— Data excerpts —
━━━━━━━━
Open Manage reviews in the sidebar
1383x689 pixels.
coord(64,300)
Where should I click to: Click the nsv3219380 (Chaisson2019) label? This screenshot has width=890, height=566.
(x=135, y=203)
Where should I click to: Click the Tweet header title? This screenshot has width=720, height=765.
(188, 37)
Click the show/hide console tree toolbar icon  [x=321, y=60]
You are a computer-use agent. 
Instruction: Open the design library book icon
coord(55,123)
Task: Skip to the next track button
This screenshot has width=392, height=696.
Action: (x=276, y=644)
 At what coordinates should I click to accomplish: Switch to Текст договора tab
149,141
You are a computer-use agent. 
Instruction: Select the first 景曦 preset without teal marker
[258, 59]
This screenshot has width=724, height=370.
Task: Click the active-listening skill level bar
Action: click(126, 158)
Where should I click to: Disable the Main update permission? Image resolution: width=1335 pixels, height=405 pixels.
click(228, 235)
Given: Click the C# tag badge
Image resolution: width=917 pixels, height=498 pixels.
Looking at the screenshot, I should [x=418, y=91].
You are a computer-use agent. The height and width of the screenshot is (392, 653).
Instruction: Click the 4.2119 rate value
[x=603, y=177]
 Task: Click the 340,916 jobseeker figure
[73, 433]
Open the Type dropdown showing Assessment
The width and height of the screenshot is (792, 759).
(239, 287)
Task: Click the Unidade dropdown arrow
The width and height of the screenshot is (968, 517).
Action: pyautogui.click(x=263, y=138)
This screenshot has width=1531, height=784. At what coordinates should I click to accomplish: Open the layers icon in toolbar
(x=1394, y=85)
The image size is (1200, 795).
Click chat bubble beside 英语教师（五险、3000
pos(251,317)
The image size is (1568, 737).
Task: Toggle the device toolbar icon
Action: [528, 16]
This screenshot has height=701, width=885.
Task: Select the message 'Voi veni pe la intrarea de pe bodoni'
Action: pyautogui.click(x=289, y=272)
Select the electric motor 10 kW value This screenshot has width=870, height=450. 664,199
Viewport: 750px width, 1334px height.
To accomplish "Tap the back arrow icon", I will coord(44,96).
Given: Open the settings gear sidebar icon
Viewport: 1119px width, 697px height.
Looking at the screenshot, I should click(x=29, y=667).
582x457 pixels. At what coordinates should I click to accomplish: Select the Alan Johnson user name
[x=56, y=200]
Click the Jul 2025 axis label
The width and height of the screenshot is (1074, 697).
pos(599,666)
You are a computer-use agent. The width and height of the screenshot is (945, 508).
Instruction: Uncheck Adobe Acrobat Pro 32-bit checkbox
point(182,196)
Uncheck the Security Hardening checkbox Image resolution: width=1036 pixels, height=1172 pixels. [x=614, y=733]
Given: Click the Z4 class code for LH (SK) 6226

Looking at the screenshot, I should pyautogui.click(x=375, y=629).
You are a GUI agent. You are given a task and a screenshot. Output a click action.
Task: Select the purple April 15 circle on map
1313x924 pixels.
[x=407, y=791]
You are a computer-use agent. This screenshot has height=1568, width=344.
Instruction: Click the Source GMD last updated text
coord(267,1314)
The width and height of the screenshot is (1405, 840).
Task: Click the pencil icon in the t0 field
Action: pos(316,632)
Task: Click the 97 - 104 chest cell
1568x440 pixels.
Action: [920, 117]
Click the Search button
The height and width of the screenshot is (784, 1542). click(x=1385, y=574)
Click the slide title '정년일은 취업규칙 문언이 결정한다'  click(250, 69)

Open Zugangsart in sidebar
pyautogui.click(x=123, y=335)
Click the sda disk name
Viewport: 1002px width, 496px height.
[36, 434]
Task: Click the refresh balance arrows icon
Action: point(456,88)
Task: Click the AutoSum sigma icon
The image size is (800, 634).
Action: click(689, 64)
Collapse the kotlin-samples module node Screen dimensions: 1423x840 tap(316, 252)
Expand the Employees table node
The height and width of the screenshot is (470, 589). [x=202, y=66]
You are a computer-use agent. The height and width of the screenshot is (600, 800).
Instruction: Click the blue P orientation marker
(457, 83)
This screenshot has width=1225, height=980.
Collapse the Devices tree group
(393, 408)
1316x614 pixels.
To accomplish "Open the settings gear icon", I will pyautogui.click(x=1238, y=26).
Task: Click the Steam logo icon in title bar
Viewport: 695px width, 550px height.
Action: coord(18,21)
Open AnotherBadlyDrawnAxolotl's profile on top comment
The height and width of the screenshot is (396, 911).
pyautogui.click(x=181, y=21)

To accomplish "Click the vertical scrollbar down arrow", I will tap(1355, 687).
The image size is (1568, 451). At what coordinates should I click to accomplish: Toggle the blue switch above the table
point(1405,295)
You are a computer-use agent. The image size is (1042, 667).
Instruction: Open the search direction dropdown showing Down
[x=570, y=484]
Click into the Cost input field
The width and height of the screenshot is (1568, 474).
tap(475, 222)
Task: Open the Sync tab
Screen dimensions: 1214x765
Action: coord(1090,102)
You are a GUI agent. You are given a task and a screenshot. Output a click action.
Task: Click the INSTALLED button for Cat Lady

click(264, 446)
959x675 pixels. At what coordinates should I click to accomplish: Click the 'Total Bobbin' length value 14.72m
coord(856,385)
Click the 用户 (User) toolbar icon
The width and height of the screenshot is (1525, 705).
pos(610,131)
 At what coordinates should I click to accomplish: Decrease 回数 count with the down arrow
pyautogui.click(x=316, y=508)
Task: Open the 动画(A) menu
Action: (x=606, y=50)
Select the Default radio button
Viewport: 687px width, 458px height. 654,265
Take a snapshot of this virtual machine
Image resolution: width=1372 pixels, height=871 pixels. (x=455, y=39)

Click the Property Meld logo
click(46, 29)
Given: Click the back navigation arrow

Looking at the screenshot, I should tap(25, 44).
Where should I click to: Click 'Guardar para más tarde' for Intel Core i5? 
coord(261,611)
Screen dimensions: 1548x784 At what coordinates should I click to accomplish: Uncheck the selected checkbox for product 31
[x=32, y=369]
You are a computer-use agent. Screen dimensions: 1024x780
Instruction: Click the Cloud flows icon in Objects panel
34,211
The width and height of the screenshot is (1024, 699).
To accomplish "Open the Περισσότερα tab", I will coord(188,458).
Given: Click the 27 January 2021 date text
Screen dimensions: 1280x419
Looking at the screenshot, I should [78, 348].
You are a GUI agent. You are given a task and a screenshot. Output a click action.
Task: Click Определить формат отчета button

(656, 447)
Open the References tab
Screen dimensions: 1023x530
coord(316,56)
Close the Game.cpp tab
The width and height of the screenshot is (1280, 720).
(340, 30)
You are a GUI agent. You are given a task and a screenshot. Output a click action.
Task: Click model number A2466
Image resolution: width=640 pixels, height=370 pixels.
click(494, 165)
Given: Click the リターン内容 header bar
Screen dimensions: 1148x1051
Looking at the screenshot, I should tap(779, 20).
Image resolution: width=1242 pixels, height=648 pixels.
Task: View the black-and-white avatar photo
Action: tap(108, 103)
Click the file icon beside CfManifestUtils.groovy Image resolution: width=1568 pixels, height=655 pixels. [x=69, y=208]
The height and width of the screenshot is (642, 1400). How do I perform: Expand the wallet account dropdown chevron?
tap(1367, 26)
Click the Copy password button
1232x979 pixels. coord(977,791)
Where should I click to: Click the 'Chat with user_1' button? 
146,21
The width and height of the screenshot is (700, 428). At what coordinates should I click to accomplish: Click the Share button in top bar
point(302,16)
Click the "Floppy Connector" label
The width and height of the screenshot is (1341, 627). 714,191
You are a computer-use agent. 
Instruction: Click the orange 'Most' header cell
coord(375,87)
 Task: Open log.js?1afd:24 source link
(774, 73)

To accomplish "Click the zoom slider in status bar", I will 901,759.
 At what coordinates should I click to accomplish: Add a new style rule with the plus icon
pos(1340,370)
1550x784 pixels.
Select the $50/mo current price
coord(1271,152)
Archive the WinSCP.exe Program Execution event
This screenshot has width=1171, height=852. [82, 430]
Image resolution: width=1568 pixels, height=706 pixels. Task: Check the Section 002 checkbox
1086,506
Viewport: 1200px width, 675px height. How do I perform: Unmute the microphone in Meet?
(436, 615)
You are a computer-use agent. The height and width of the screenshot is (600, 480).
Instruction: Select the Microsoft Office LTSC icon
━━━━━━━━
— Task requirements —
In the listing above, find the line with "Screen dimensions: 1548x784" and the line with "Task: Click model number A2466", then print exactly those lines and every line between them.

— Task output —
Screen dimensions: 1548x784 At what coordinates should I click to accomplish: Uncheck the selected checkbox for product 31
[x=32, y=369]
You are a computer-use agent. Screen dimensions: 1024x780
Instruction: Click the Cloud flows icon in Objects panel
34,211
The width and height of the screenshot is (1024, 699).
To accomplish "Open the Περισσότερα tab", I will coord(188,458).
Given: Click the 27 January 2021 date text
Screen dimensions: 1280x419
Looking at the screenshot, I should [78, 348].
You are a GUI agent. You are given a task and a screenshot. Output a click action.
Task: Click Определить формат отчета button

(656, 447)
Open the References tab
Screen dimensions: 1023x530
coord(316,56)
Close the Game.cpp tab
The width and height of the screenshot is (1280, 720).
(340, 30)
You are a GUI agent. You are given a task and a screenshot. Output a click action.
Task: Click model number A2466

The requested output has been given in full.